There are a few reasons why this is, in fact, the superior bacon-cooking method. First and foremost, there is zero splatter to clean up — all the grease pools in the pan and stays there. Secondly, you can make more bacon at once, even using multiple baking sheets, which is great if you're feeding a crowd. Also, baking it renders crispy, evenly cooked strips every time, and you don't have to babysit it the way you do when pan-frying — you're free to attend to anything else you need to get done in the kitchen while it crisps up.
Make baking bacon a breeze
We have a few suggestions to help make the process of baking your bacon even easier, starting with the cook temperature. You don't want it to be too high and burn it right away, but nor do you want it to end up taking an hour. About 400 degrees Fahrenheit is the best temperature for baking bacon, and you can adjust the time based on how hot your oven runs, how much bacon you're cooking, and how thick the bacon is — usually about 10 to 20 minutes.

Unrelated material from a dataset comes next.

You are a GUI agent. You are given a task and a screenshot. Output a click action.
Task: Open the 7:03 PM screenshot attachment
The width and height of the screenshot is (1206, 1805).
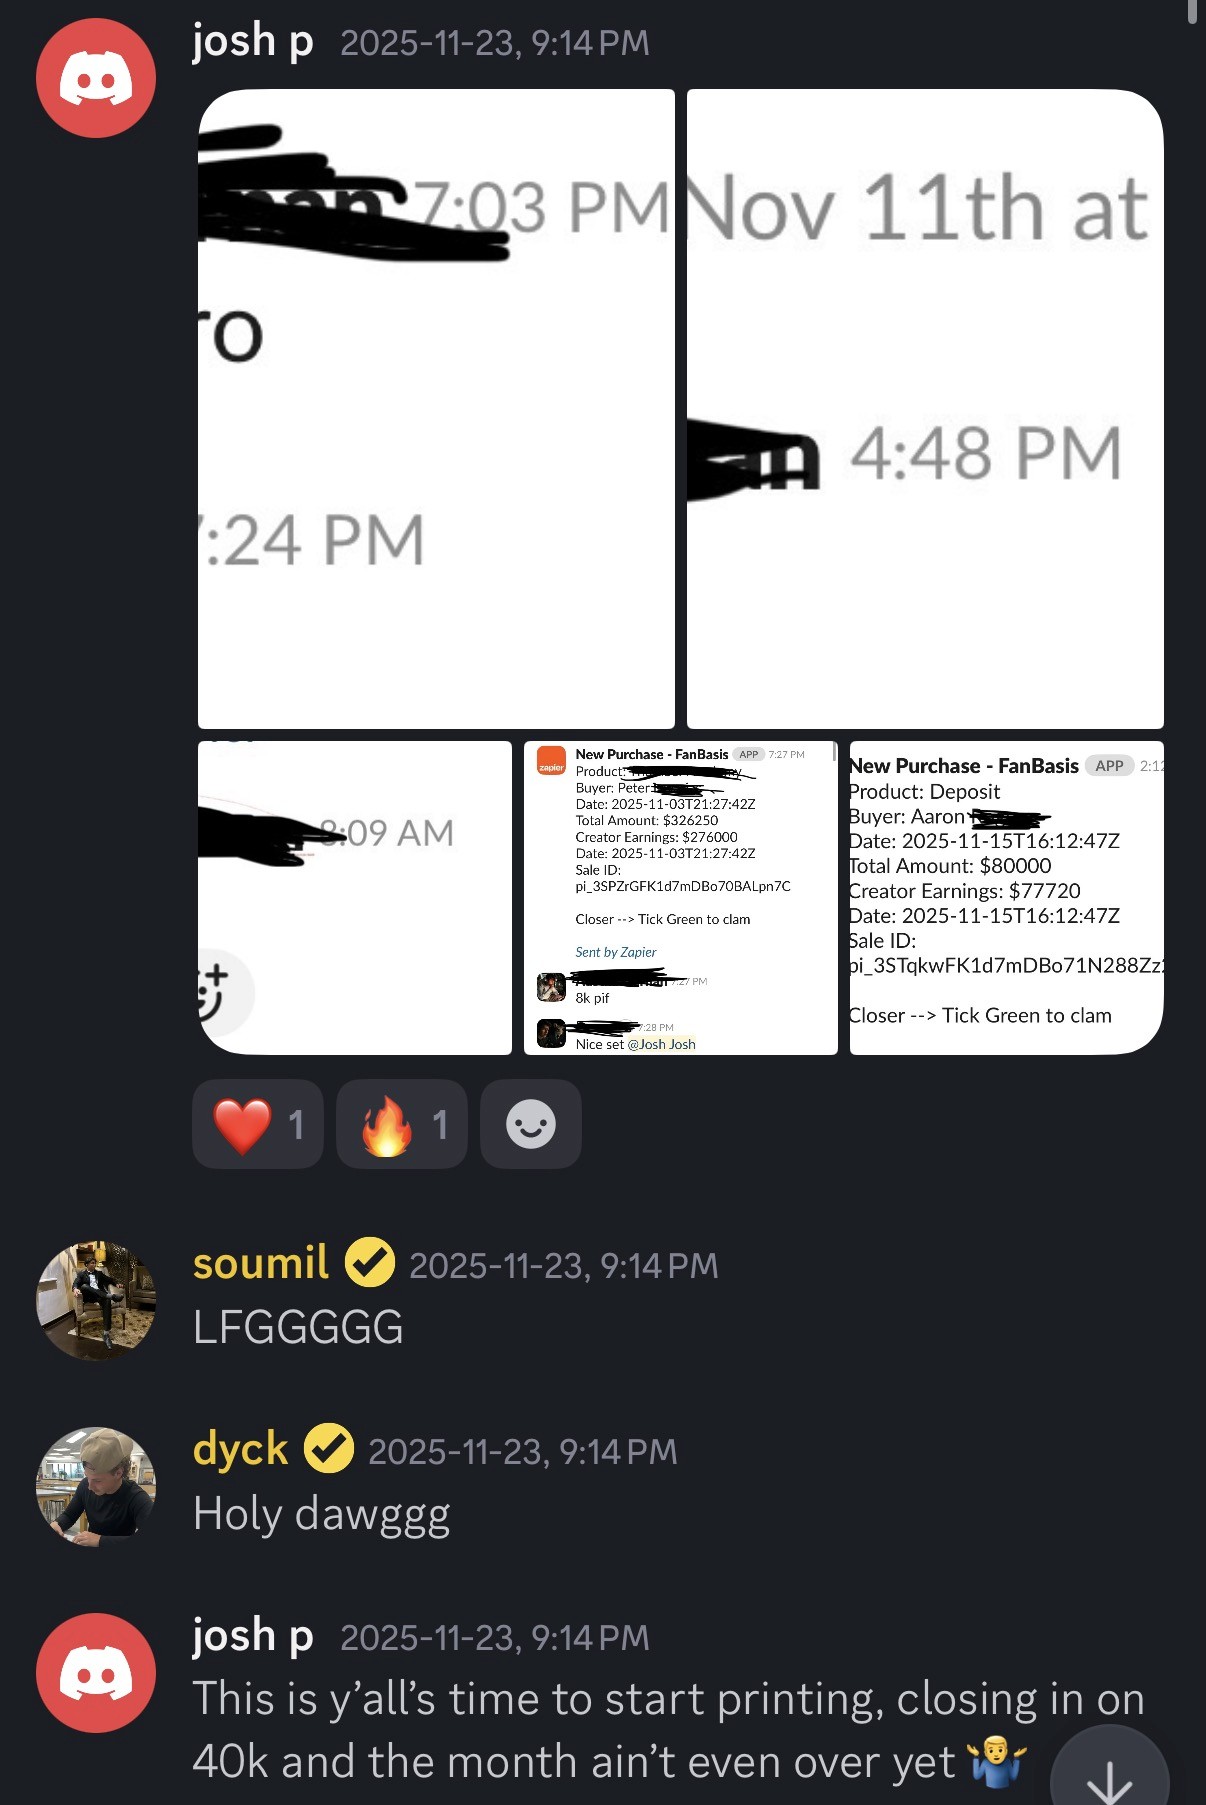(x=436, y=409)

And to make that clean-up a snap, always line your pans with something, be it parchment paper or, our preference, aluminum foil (you can actually bunch up your aluminum foil a little bit to create an uneven surface, so the fat drips below the pieces). Make sure you cover the entire pan so that grease doesn't leak through; then, when the bacon is done cooking, you can just bunch up the liner and toss it in the garbage -– easy peasy. You might also lay down a wire rack if you have one, so that the bacon sits further up from the pan, but you don't need one (they're such a pain to clean, anyway); your bacon will get plenty crispy even if you don't use one.